Dziś Palestyna jutro Polska?

0
0
0
/

W niedzielę 3 sierpnia przed ambasadą Izraela odbyła się kolejna demonstracja w obronie palestyńskich kobiet i dzieci bezlitośnie mordowanych przez Żydów.


W demonstracji wzięli udział działacze Narodowej Warszawy, Ruchu Suwerenności Narodu, Centrum Edukacyjnego Powiśle, oraz przedstawiciele społeczności syryjskiej w Polsce.


Uczestnicy warszawskiej demonstracji potępili Żydów za dziesięciolecia okupacji Palestyny, eksterminacjeęnarodu palestyńskiego, zbrodnie popełniane na palestyńskich kobietach i dzieciach, oraz głodzenie Palestyńczyków, pozbawianie ich pracy, opieki zdrowotnej, mienia, edukacji.

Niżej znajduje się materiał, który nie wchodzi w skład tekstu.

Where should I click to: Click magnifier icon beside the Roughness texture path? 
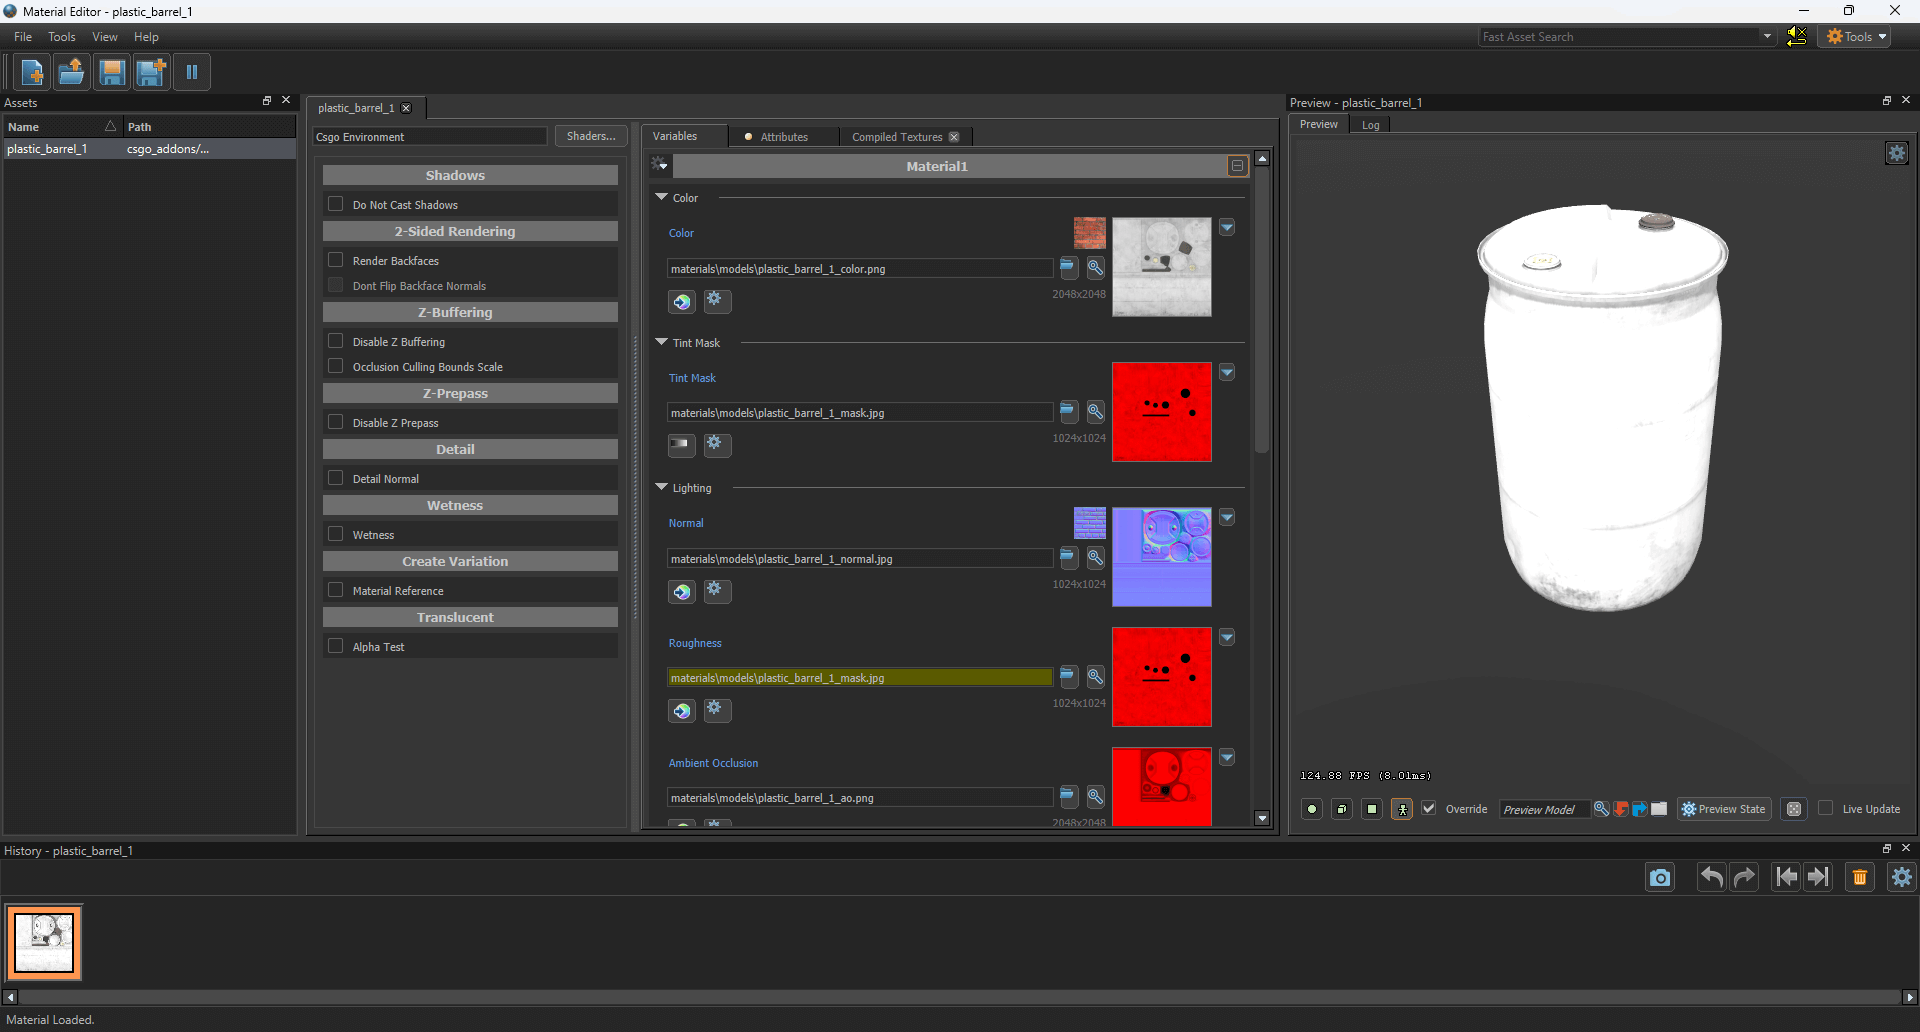1096,677
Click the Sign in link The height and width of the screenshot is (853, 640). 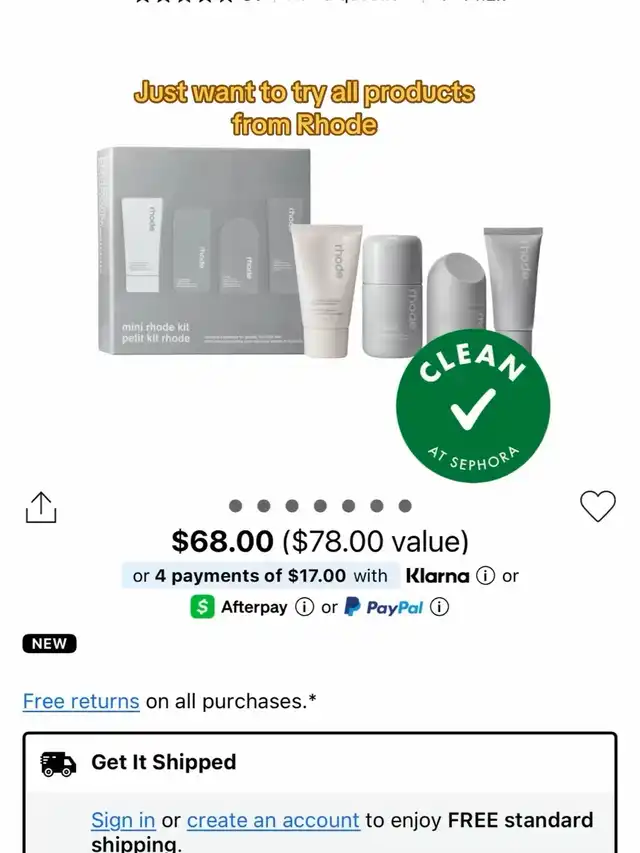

Wielu z warszawskich demonstrantów podkreślało, że nie ma przeszkód by ofiarami żydowskiego nazizmu stali się Polacy, tak jak są nimi dziś Palestyńczycy. Tak jak po II w.ś. Żydzi najechali Palestynę tworząc Izrael, tak w przyszłości terenem żydowskiej kolonizacji może stać się Polska.


Żydzi przy akceptacji świata mogą stworzyć kolejny mit uzasadniający ich pretensje terytorialne. Zresztą nie da się ukryć, że sprawcami komunistycznego terroru na Kresach podczas II w.ś. i po wojnie na ziemiach Polski byli Żydzi.


Jak można przeczytać na portalu TVN24 dzień wcześniej ogromne kilkutysięczne manifestacje propalestyńskie miały miejsce w kilku miastach Francji - Paryżu, Lyonie, Marsylii, Lille, Montpellier i Awinionie. Marsz w stolicy Francji liczył 20 000 osób.


Zbrodnicza akcja Żydów w Palestynie trwa od 8 lipca. Żydzi zabili już 1600 palestyńskich cywilów. W akcji zginęło natomiast 63 izraelskich żołnierzy.


Zdaniem cytowanej przez portal TVN24 Navi Pillay - Wysokiej Komisarz ONZ do spraw praw człowieka Izrael świadomie łamie prawo międzynarodowe w trakcie swoje zbrodniczej akcji w Gazie. Armia żydowska świadomie bombarduje obiekty cywilne: domy cywilów, obiekty edukacyjne i służby zdrowia, budynki Narodów Zjednoczonych.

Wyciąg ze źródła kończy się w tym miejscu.